Even though both EGFR overexpression and amplification were selected to be predictors of efficacy in our study, similar survival benefits were observed between patients from two subgroups, with the median OS of both 5.9 months and PFS of 3.6 months versus 3.8 months. The reason was probably that almost all patients with EGFR amplification had EGFR overexpression (only 4 patients showed EGFR amplification but low expression), suggesting that EGFR overexpression might be correlated with EGFR amplification, which corroborated previous findings (Hanawa et al. 2019; Huang et al. 2016). Considering 95% of patients in our study were EGFR-overexpressed, and 10 responses all occurred in this patient population, EGFR overexpression could be used as a predicted biomarker in the future study of larotinib in ESCC.
Larotinib is well-tolerated in patients with ESCC. The toxicity profile in our study was similar to that of other first-generation EGFR-TKIs. Most of the TRAEs were grades 1 or 2, and most of the treatment-related SAEs could be resolved or became tolerable after therapeutic interventions. Although interstitial lung disease (ILD) was observed (five patients) in our study. Among them, two were recently pre-treated with anti-PD-1 monoclonal antibodies. The time intervals from the last dose of PD-1 inhibitor and the first dose of larotinib in the two subjects were 33 days and 34 days, respectively. Interestingly, no ILD was reported in the patients with intervals longer than 50-days, suggesting that the time interval between anti-PD-1 antibody administration and larotinib treatment may be related to the occurrence of ILD. A similar finding was observed in patients with NSCLC treated with sequential anti-PD-(L)1 monoclonal antibody followed by osimertinib (Schoenfeld et al. 2019). The washout period of immunotherapy, anti-PD-(L)1 monoclonal antibody, in particular, should be long enough, at least 50-days, in follow-up studies of larotinib to minimize inadvertent but possible serious toxicity.
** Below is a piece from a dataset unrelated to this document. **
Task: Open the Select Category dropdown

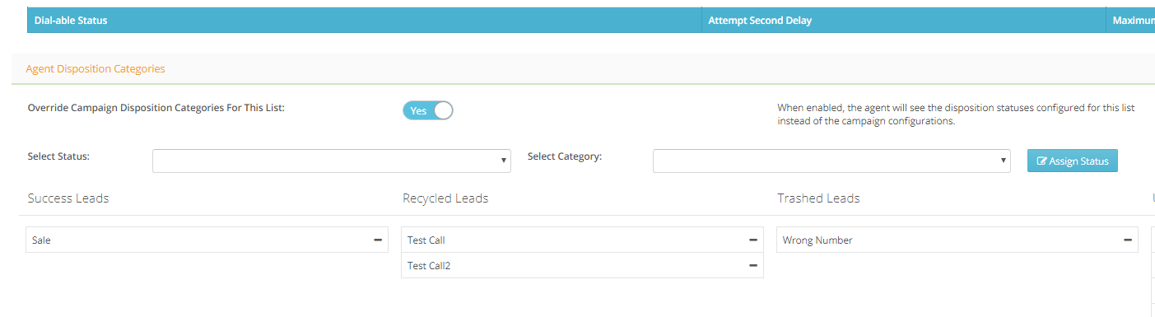Action: click(x=831, y=161)
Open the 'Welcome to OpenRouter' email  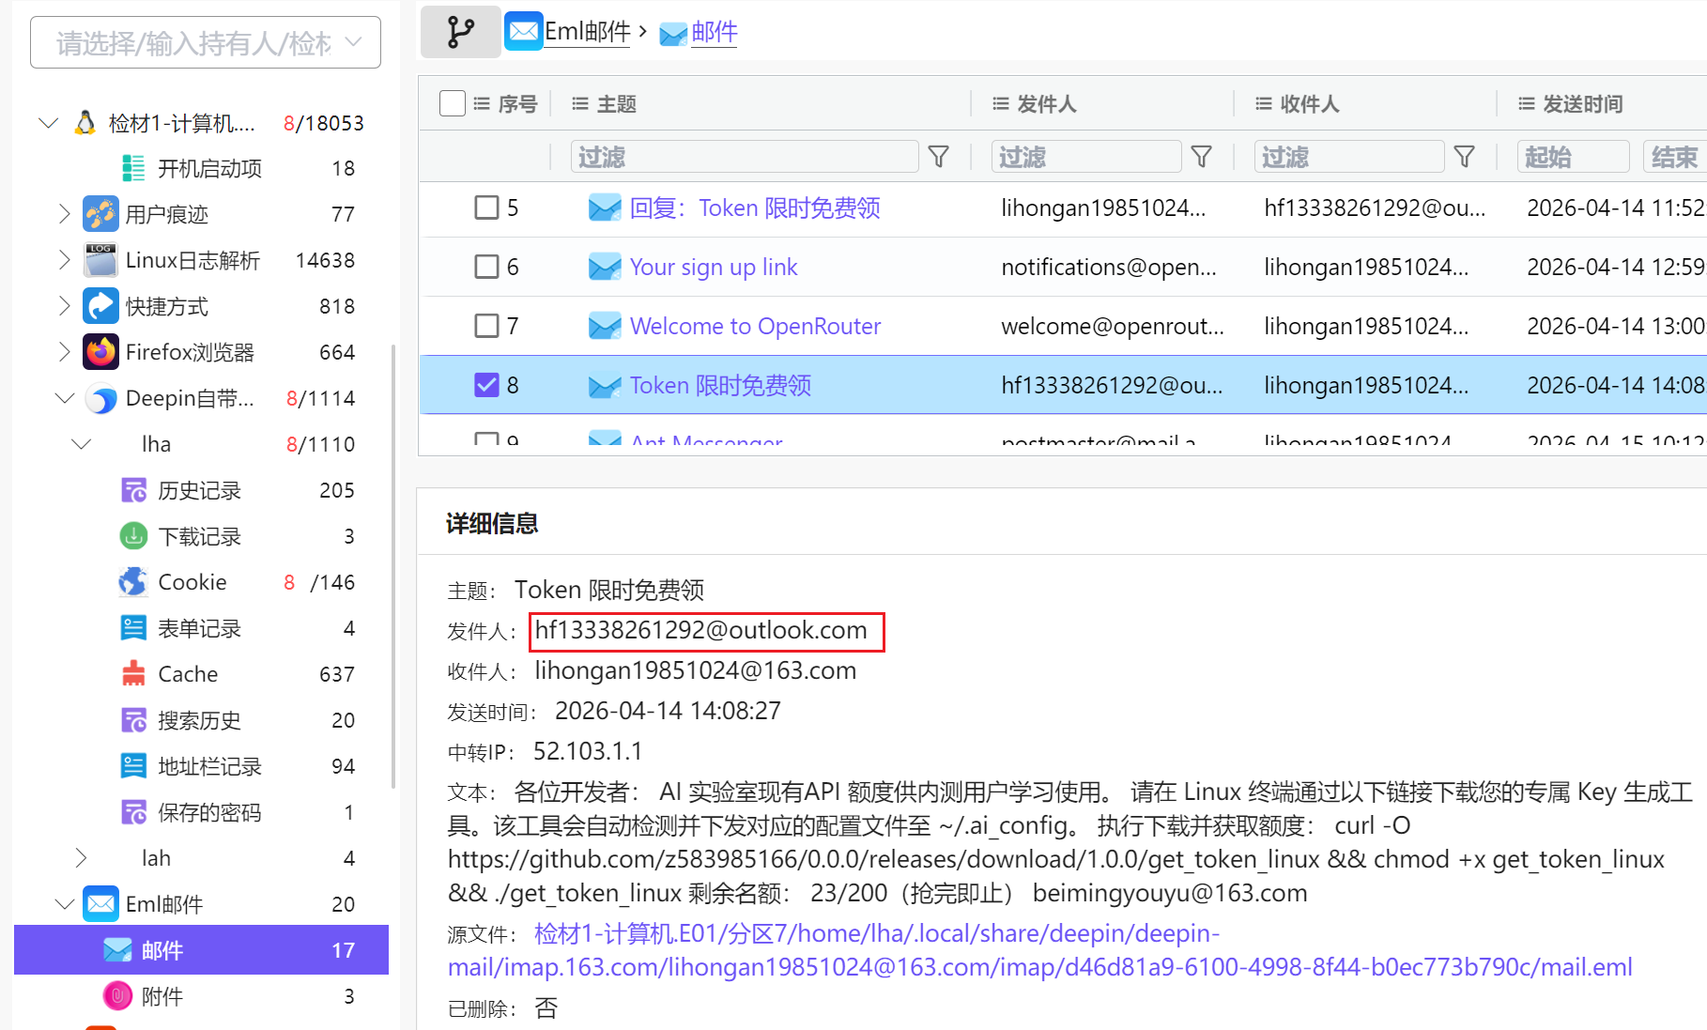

Despite the encouraging results in this study, there remain several limitations. The study outcomes might be biased by the small sample size and the single-arm design. Furthermore, quality of life was not assessed in this study. Thus, a randomized, open-label, phase 3 clinical trial of larotinib in over 400 patients is ongoing (ClinicalTrials.gov identifier NCT04415853).